*Material to process*.
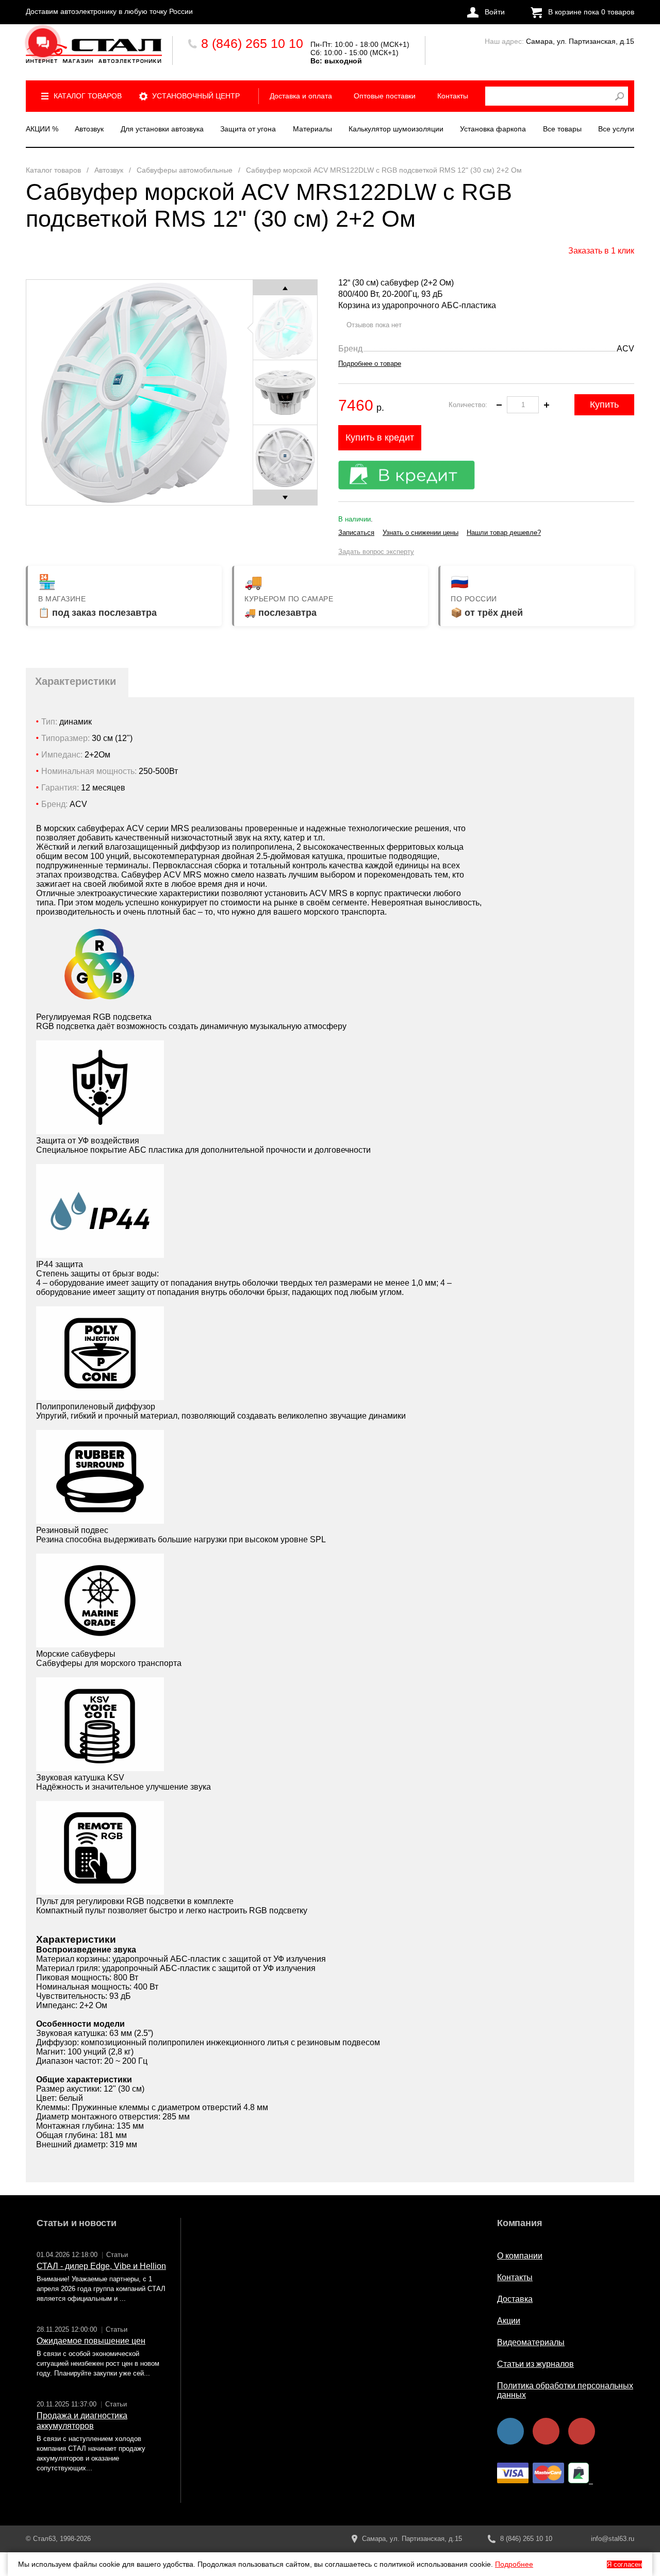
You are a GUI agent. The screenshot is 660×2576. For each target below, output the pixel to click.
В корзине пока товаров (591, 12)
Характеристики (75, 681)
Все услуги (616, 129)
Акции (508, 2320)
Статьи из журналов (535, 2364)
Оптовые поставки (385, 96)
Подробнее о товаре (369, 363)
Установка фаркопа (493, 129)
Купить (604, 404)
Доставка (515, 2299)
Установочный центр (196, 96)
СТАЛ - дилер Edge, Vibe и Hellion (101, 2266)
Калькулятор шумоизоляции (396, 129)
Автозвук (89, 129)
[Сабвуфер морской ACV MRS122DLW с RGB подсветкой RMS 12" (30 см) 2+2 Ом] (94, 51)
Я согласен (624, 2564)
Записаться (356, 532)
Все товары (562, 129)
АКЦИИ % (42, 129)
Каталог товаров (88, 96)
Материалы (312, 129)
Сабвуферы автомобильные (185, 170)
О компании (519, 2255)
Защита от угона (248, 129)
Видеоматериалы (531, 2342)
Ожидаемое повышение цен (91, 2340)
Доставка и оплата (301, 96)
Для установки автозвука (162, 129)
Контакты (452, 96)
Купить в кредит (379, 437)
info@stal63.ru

*Task statement*. Please return only the lines above, starting at the line that has "Каталог товаров (88, 96)" and ending at the line that has "Контакты (452, 96)", keeping both and leaving each one unchanged.

*Answer to the problem*.
Каталог товаров (88, 96)
Материалы (312, 129)
Сабвуферы автомобильные (185, 170)
О компании (519, 2255)
Защита от угона (248, 129)
Видеоматериалы (531, 2342)
Ожидаемое повышение цен (91, 2340)
Доставка и оплата (301, 96)
Для установки автозвука (162, 129)
Контакты (452, 96)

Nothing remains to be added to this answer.